Character set Imgur5K IAM Both datasets
Case-insensitive AttentionHTR-Imgur5K.pth AttentionHTR-IAM.pth AttentionHTR-General.pth
Case-sensitive AttentionHTR-Imgur5K-sensitive.pth AttentionHTR-IAM-sensitive.pth AttentionHTR-General-sensitive.pth

Print the character sets using the Python string module: string.printable[:36] for the case-insensitive and string.printable[:-6] for the case-sensitive character set.

Pre-trained STR benchmark models can be downloaded from here.

Demo

  • Download the AttentionHTR-General-sensitive.pth model and place it into /model/saved_models.

  • Directory /dataset-demo contains demo images. Go to /model and create an LMDB dataset from them with python3 create_lmdb_dataset.py --inputPath ../dataset-demo/ --gtFile ../dataset-demo/gt.txt --outputPath result/dataset-demo/. Note that under Windows you may need to tune the map_size parameter manually for the lmdb.open() function.

  • Obtain predictions with python3 test.py --eval_data result/dataset-demo --Transformation TPS --FeatureExtraction ResNet --SequenceModeling BiLSTM --Prediction Attn --saved_model saved_models/AttentionHTR-General-sensitive.pth --sensitive.
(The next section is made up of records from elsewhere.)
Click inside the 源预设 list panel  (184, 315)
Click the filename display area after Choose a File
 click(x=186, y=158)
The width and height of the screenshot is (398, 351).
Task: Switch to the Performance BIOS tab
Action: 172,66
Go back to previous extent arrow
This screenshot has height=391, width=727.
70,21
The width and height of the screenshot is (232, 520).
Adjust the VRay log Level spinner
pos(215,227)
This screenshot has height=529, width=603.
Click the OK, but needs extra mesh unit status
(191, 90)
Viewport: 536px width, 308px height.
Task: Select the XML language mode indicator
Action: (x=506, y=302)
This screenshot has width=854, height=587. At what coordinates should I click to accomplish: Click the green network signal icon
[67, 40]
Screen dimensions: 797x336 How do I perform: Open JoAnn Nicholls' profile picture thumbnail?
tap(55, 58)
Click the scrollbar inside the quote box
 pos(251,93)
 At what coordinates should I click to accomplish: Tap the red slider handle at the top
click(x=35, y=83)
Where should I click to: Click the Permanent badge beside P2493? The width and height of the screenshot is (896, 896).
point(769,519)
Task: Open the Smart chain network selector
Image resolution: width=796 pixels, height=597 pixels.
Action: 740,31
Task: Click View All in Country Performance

The last two rows in the terminal should be

    Accuracy: 90.00000000
    Norm ED: 0.04000000
    
  • Inspect predictions in /model/result/AttentionHTR-General-sensitive.pth/log_predictions_dataset-demo.txt. Columns: batch number, ground truth string, predicted string, match (0/1), running accuracy.

Use the models for fine-tuning or predictions

Partitions

Prepare the train, validation (for fine-tuning) and test (for testing and for predicting on unseen data) partitions with word-level images. For the Imgur5K and the IAM datasets you may use our scripts in /process-datasets.

LMDB datasets

When using the PyTorch implementation of the STR benchmark model [1], images need to be converted into an LMDB dataset. See this section for details. An LMDB dataset offers extremely cheap read transactions [4]. Alternatively, see this demo that uses raw images.

Predictions and fine-tuning

The pre-trained models can be used for predictions or fine-tuning on additional datasets using an implementation in /model, which is a modified version of the official PyTorch implementation of the STR benchmark [1]. Use test.py for predictions and train.py for fine-tuning. In both cases use the following arguments:

  • --Transformation TPS --FeatureExtraction ResNet --SequenceModeling BiLSTM --Prediction Attn to define architecture.
  • --saved_model to provide a path to a pre-trained model. In case of train.py it will be used as a starting point in fine-tuning and in the case of test.py it will be used for predictions.
  • --sensitive for the case-sensitive character set. No such argument for the case-insensitive character set.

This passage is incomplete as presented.